E’ noto che, secondo il costante orientamento di questa Corte, ai fini della sussistenza del requisito della esposizione sommaria dei fatti di causa, prescritto, a pena di inammissibilita’ del ricorso per cassazione, dall’art. 366 c.p.c., comma 1, n. 3, e’ necessario, in ossequio al principio di autosufficienza del ricorso, che in esso vengano indicati, in maniera specifica e puntuale, tutti gli elementi utili perche’ il giudice di legittimita’ possa avere la completa cognizione dell’oggetto della controversia, dello svolgimento del processo e delle posizioni in esso assunte dalle parti, senza dover ricorrere ad altre fonti o atti del processo, ivi compresa la sentenza impugnata, cosi’ da acquisire un quadro degli elementi fondamentali in cui si colloca la decisione censurata e i motivi di critica prospettati, con la conseguenza che il ricorso e’ inammissibile, ad esempio, nell’ipotesi in cui non vengano adeguatamente riportate ne’ la ratio decidendi della decisione impugnata, ne’ le ragioni di fatto e di diritto che sostenevano le rispettive posizioni delle parti nel giudizio di merito, ovvero nell’ipotesi in cui manchi completamente l’esposizione dei fatti di causa e del contenuto del provvedimento impugnato, tale mancanza non potendo essere superata ne’ attraverso l’esame delle censure in cui si articola il ricorso, in quanto non ne e’ garantita l’esatta comprensione in assenza di riferimenti alla motivazione del provvedimento censurato, ne’ attraverso l’esame della esposizione del fatto contenuta nel controricorso, in quanto cio’ e’ impedito appunto dal principio di autosufficienza del ricorso per cassazione (cfr., ex plurimis, le sentenze nn. 2831 e 18421 del 2009, 15808 del 2008, 2097 del 2007).

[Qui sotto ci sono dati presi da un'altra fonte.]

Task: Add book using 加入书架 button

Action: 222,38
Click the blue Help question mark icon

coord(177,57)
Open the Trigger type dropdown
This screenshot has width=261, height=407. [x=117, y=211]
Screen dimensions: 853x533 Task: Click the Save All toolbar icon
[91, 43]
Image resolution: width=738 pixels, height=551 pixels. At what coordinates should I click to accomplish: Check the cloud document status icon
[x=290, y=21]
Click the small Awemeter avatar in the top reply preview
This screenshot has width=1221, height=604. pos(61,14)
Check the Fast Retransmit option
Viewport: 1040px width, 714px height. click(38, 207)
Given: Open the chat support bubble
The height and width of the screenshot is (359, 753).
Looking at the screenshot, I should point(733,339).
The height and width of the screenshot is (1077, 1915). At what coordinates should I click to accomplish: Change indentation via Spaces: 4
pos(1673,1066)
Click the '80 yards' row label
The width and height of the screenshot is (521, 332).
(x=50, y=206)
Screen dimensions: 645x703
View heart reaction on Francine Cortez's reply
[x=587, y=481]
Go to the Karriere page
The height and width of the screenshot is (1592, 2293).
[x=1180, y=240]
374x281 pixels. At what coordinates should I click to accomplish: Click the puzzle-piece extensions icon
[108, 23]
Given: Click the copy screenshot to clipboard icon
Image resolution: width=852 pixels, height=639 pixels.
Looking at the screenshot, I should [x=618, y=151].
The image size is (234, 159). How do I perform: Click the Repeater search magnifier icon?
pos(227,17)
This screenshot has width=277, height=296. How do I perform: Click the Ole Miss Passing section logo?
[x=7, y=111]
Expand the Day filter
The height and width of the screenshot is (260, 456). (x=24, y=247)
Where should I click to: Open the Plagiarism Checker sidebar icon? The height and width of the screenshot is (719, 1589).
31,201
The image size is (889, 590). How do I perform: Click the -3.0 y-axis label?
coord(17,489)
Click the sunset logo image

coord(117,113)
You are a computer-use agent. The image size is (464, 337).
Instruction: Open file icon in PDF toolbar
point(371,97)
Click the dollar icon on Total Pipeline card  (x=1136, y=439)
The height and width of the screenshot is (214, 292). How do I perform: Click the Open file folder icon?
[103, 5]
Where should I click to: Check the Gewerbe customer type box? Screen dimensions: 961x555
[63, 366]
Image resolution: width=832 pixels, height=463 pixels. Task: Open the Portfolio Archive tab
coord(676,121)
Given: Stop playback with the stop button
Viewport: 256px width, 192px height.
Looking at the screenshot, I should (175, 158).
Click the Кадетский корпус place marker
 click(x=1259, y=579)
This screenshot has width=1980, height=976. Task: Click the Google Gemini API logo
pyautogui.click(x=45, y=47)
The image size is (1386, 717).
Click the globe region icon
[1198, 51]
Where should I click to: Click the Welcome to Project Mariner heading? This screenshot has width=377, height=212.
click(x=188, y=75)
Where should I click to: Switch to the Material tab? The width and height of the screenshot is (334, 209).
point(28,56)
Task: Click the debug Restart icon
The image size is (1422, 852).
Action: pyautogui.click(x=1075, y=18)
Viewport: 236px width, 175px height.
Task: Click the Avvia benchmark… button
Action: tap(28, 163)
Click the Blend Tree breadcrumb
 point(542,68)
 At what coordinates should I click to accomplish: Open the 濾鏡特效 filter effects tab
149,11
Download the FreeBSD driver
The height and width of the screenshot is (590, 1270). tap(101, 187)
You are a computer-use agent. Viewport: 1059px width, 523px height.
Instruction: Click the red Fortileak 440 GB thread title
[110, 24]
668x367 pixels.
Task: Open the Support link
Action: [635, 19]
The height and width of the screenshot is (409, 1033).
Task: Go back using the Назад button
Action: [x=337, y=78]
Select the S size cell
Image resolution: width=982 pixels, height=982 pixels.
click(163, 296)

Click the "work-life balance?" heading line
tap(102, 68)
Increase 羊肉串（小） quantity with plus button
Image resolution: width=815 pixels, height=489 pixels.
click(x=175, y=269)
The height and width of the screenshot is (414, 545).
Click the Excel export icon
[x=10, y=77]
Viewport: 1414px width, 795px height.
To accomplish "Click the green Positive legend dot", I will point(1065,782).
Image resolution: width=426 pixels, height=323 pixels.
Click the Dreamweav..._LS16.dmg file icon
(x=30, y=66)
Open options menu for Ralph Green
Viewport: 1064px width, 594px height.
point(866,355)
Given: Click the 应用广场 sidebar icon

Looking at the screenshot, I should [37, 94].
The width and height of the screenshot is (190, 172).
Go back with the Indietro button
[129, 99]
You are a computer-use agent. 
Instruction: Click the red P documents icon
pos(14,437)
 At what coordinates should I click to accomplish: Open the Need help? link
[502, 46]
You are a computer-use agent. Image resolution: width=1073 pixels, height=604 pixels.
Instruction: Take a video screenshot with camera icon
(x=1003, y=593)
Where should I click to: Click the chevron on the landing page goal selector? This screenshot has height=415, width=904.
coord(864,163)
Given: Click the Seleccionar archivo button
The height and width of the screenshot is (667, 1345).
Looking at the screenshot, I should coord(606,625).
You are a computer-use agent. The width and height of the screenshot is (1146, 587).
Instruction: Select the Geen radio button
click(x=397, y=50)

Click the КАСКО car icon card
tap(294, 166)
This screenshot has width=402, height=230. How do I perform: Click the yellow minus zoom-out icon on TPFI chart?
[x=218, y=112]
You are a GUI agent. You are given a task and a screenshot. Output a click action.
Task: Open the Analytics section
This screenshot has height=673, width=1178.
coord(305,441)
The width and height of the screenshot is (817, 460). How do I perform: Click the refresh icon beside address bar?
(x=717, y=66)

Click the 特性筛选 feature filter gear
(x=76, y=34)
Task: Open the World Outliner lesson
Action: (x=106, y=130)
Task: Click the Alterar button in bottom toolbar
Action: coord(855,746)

Tanto premesso, dall’esame del ricorso proposto nella specie risulta evidente che in esso mancano del tutto: l’esposizione dei fatti di causa, anche solo come premessa ai due motivi di censura;

l’individuazione della ratio decidendi della sentenza impugnata;

conseguentemente, la specificazione del nesso tra il decisum e le censure proposte le quali, percio’, sono formulate in modo completamente astratto e privo di specificita’ rispetto alla fattispecie.

Da cio’ consegue l’inammissibilita’ del ricorso.

3. – Le spese seguono la soccombenza e vengono liquidate nel dispositivo.

P.Q.M.

Dichiara inammissibile il ricorso e condanna il ricorrente alle spese, che liquida in complessivi Euro 2.200,00, ivi compresi Euro 200,00 per esborsi, oltre alle spese generali ed agli accessori come per legge.

Cosi’ deciso in Roma, nella Camera di consiglio della Sezione Prima Civile, il 28 gennaio 2010.